Algebraic K-theory and Witt groups

Question

Let $S$ be a ring with involution (with 2 invertible). Suppose that the non connective algebraic K-theory $K(S)$ is 0 (i.e. $K_{n}(S)=0$, for all $n$).

Can we say something about the (higher) Witt groups $W_{n}(S)$ ?

Edit: I was wondering if this kind of questions is tractable in general? What kind of articles or books can be recommended to have some insight about these questions? I will be grateful to any indication. Thank you in advance for any help in this direction.

Motivation: I came to this question after reading a paper about the universal localization property of non connective algebraic $K$-theory. So the question can be formulated as follows is a pretriangulated category (with involution) has a vanishing $K$-theory does all other localizing functors such as Witt spectrum vanishes.

Answer 1

Not an answer, but maybe some intuition from a tangential direction, and too long for a comment. I hope the information here can be useful nonetheless.

We can consider a somewhat more geometric situation, algebraic K-theory and Witt groups for smooth schemes over fields of characteristic $\neq 2$ to get some intuition what could happen. Also, trivial involution. In this case, algebraic K-theory and Witt groups are representable by spectra $\mathbf{KGL}$ and $\mathbf{KT}$,respectively.

On the one hand, I would like to think of the following things as indication that Witt groups could be nontrivial even if K-groups vanish. One possibility to link algebraic K-theory and Witt groups is via hermitian K-theory, aka higher Grothendieck-Witt theory. There are Karoubi periodicity sequences linking algebraic and hermitian K-theory by means of forgetful and hyperbolic functors. In terms of the representing spectra, these can be formulated as cofiber sequences $$ \Sigma^{1,1}\mathbf{KO}\xrightarrow{\eta}\mathbf{KO}\to\mathbf{KGL} $$ This is explained in

• O. Röndigs and P.A. Østvær. Slices of hermitian K-theory and Milnor's conjecture on quadratic forms. Geom. Topol. 20 (2016), no.2, 1157--1212. doi-link to paper

From this viewpoint, the vanishing of algebraic K-theory implies that $\eta$ is invertible on hermitian K-theory. But the Karoubi tower construction of $\mathbf{KT}$ means $\mathbf{KT}=\mathbf{KO}[\eta^{-1}]$, so the Witt-theory spectrum is actually obtained by making $\eta$ invertible on hermitian K-theory. I would interpret this as saying that the spectrum ${\bf KT}$ is less linked to algebraic K-theory than the rest of hermitian K-theory.

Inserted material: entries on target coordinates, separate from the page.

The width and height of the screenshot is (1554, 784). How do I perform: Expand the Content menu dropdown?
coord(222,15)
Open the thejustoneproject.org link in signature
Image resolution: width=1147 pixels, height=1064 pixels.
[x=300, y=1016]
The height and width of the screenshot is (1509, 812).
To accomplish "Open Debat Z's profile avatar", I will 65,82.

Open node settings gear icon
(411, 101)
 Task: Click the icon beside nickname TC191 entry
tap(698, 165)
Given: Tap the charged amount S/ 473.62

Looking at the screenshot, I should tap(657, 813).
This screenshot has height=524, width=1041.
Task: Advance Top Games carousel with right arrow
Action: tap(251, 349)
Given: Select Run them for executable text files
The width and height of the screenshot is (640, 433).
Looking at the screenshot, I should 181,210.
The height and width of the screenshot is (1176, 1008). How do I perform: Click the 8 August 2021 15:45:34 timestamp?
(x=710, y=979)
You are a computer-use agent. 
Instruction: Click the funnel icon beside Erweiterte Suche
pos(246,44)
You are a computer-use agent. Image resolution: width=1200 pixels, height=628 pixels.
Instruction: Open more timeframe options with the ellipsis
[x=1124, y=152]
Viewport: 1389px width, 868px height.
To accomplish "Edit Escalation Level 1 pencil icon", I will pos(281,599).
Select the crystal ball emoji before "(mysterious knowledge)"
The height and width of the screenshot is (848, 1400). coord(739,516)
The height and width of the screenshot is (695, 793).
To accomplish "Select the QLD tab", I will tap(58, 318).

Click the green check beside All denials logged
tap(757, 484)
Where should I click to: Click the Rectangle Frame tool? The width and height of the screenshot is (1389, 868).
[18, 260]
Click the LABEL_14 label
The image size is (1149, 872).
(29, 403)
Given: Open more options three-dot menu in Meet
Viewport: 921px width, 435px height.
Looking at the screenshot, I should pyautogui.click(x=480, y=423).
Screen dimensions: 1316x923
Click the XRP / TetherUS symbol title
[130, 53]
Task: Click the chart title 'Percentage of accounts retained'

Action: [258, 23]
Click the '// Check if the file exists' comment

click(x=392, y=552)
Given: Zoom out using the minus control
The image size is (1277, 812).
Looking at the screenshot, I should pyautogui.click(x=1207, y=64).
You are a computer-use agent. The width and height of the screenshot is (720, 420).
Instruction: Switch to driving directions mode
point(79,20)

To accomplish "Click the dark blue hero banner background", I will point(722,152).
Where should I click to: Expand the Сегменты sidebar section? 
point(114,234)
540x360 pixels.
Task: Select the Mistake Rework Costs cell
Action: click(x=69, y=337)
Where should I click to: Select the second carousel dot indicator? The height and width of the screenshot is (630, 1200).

In a similar vein, one can consider the real realization of the relevant spectra, for example discussed in

• T. Bachmann and M.J. Hopkins. $\eta$-periodic motivic stable homotopy theory over fields. link to arXiv:2005.06778

The real realization of $\mathbf{KGL}$ is trivial, while the real realization of hermitian K-theory and Witt theory are both $\mathbf{KO}^{\rm top}[1/2]$. In some sense, real realization doesn't care about algebraic K-theory, and the hermitian K-theory information that is visible in the real realization is coming from Witt theory. This seems to say that it's possible to have situations where the Witt groups of $S$ could be nontrivial even when algebraic K-theory is trivial.

On the other hand, one can consider the slice spectral sequence for $\mathbf{KT}$. A discussion of the spectral sequence can also be found in the Röndigs-Østvær paper linked above. The spectral sequence has the form $$ E^1_{p,q,n}=\pi_{p,n}\left(\bigvee_{i\in\mathbb{Z}}\Sigma^{2i+q,q}\mathbf{MZ}/2\right)\Rightarrow\pi_{p,n}\mathbf{KT} $$ This is a method to compute the Witt theory from mod 2 motivic cohomology (with the motivic Steenrod operations appearing as first differentials). A consequence of the spectral sequence is that vanishing of mod 2 motivic cohomology implies vanishing of Witt groups.

It's not quite clear to me what to expect in the somewhat different situation of algebraic K-theory and Witt groups for stable $\infty$-category. The first part, linking Witt groups and algebraic K-theory, probably works in somewhat greater generality, while the second part seems to be quite tied to a geometric situation.